- Required tasks
1/ From the passage on the nursing e-mentorship program, extract everything from "Before the program" down to "their mentee counterparts.".
2/ Decide whether each statement below agrees with the passage on the nursing e-mentorship program. Answer yes or no for each, and quote the passage's deciding words.
(a) The pilot program ran for three months.
(b) E-mentors and e-mentees checked in with each other every week.
(c) Three-quarters of the mentors said they would take part again or recommend the program to a friend.

- Passage to read
-*-

Before the program started, the mentees completed a questionnaire to identify their sources of stress, and they noted academic, work and financial stresses as the most pressing. Both groups also completed a self-reflective questionnaire about their current mental well-being. Mentors were generally more satisfied than their mentee counterparts.
Robbio and her team fashioned the three-month pilot around six online modules that participants could review and discuss, addressing topics such as goal setting, conflict management and career advice. The real focus of the program was check-ins every two weeks between e-mentors and e-mentees. The e-mentors were able to provide psychosocial support and opportunities for professional networking and career support.
“Nursing is often viewed as a sink or swim culture when you begin working, so this program showed e-mentees how to prepare for their careers and encouraged them not to bottle up their frustrations and anxieties,” Robbio said.
The project has been an unqualified success, with 75 per cent of the mentees saying afterward that they would stay in touch with their mentors. Meanwhile, 80 per cent of mentors found the program helpful to them as e-mentors and 100 per cent would either participate in the program again or recommend it to a friend.

-*-

- Data

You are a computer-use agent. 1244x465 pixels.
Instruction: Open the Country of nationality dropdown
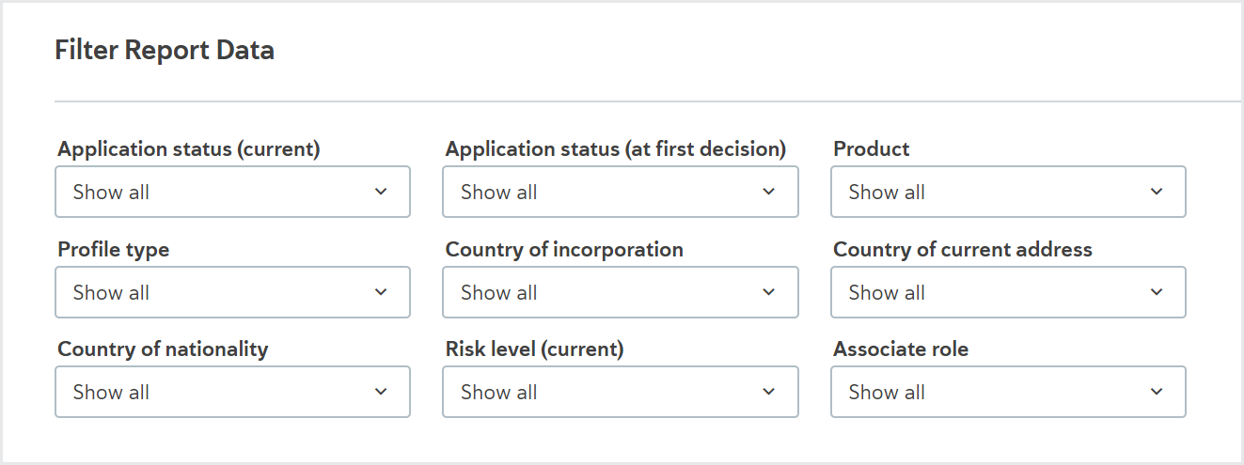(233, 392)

-*-

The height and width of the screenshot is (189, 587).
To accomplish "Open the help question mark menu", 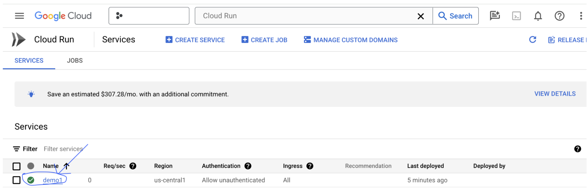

-*-

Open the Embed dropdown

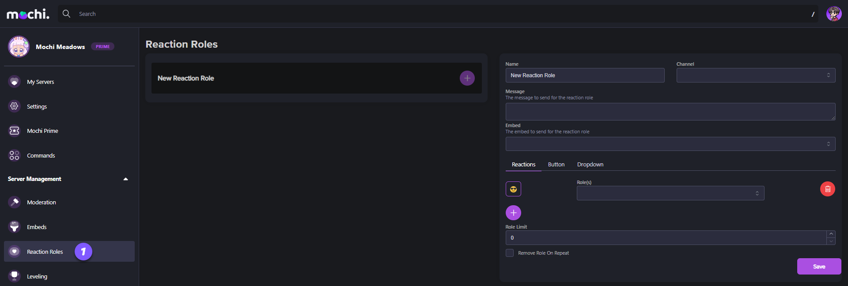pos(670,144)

-*-

- Results in order
1/
Before the program started, the mentees completed a questionnaire to identify their sources of stress, and they noted academic, work and financial stresses as the most pressing. Both groups also completed a self-reflective questionnaire about their current mental well-being. Mentors were generally more satisfied than their mentee counterparts.

2/
(a) Yes: "the three-month pilot"
(b) No: "check-ins every two weeks between e-mentors and e-mentees"
(c) No: "100 per cent would either participate in the program again or recommend it to a friend"